#### Data for this exercise
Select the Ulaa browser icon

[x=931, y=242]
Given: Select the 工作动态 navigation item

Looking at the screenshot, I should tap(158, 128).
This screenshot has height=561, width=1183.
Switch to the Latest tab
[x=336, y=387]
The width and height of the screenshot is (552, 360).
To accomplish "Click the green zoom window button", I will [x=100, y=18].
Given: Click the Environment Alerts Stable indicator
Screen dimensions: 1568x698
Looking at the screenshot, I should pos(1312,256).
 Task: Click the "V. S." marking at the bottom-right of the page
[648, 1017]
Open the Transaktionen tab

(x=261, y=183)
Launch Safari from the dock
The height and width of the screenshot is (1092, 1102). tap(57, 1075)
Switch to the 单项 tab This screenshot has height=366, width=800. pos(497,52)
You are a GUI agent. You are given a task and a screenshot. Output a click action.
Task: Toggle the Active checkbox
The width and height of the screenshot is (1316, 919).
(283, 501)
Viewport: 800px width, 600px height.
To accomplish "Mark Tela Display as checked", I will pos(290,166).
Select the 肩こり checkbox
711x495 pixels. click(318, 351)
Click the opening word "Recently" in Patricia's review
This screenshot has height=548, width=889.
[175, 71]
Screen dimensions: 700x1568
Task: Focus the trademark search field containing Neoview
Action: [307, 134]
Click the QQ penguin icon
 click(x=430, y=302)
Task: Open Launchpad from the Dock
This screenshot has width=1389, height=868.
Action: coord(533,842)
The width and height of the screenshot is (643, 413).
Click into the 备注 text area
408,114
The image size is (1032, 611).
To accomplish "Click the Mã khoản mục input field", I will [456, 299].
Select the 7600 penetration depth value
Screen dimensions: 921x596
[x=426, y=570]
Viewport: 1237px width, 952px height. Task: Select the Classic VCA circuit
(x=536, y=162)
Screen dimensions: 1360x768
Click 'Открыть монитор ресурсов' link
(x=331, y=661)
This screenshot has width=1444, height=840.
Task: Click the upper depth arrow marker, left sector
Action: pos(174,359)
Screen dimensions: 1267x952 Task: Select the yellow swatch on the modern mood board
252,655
########
* [Your objective]
Can you arrange the lines of the records above as a JSON list of strings, one string per line, with blank lines omitted?

* [Solution below]
[
  "Select the Ulaa browser icon",
  "[x=931, y=242]",
  "Given: Select the 工作动态 navigation item",
  "Looking at the screenshot, I should tap(158, 128).",
  "This screenshot has height=561, width=1183.",
  "Switch to the Latest tab",
  "[x=336, y=387]",
  "The width and height of the screenshot is (552, 360).",
  "To accomplish \"Click the green zoom window button\", I will [x=100, y=18].",
  "Given: Click the Environment Alerts Stable indicator",
  "Screen dimensions: 1568x698",
  "Looking at the screenshot, I should pos(1312,256).",
  " Task: Click the \"V. S.\" marking at the bottom-right of the page",
  "[648, 1017]",
  "Open the Transaktionen tab",
  "(x=261, y=183)",
  "Launch Safari from the dock",
  "The height and width of the screenshot is (1092, 1102). tap(57, 1075)",
  "Switch to the 单项 tab This screenshot has height=366, width=800. pos(497,52)",
  "You are a GUI agent. You are given a task and a screenshot. Output a click action.",
  "Task: Toggle the Active checkbox",
  "The width and height of the screenshot is (1316, 919).",
  "(283, 501)",
  "Viewport: 800px width, 600px height.",
  "To accomplish \"Mark Tela Display as checked\", I will pos(290,166).",
  "Select the 肩こり checkbox",
  "711x495 pixels. click(318, 351)",
  "Click the opening word \"Recently\" in Patricia's review",
  "This screenshot has height=548, width=889.",
  "[175, 71]",
  "Screen dimensions: 700x1568",
  "Task: Focus the trademark search field containing Neoview",
  "Action: [307, 134]",
  "Click the QQ penguin icon",
  " click(x=430, y=302)",
  "Task: Open Launchpad from the Dock",
  "This screenshot has width=1389, height=868.",
  "Action: coord(533,842)",
  "The width and height of the screenshot is (643, 413).",
  "Click into the 备注 text area",
  "408,114",
  "The image size is (1032, 611).",
  "To accomplish \"Click the Mã khoản mục input field\", I will [456, 299].",
  "Select the 7600 penetration depth value",
  "Screen dimensions: 921x596",
  "[x=426, y=570]",
  "Viewport: 1237px width, 952px height. Task: Select the Classic VCA circuit",
  "(x=536, y=162)",
  "Screen dimensions: 1360x768",
  "Click 'Открыть монитор ресурсов' link",
  "(x=331, y=661)",
  "This screenshot has width=1444, height=840.",
  "Task: Click the upper depth arrow marker, left sector",
  "Action: pos(174,359)",
  "Screen dimensions: 1267x952 Task: Select the yellow swatch on the modern mood board",
  "252,655"
]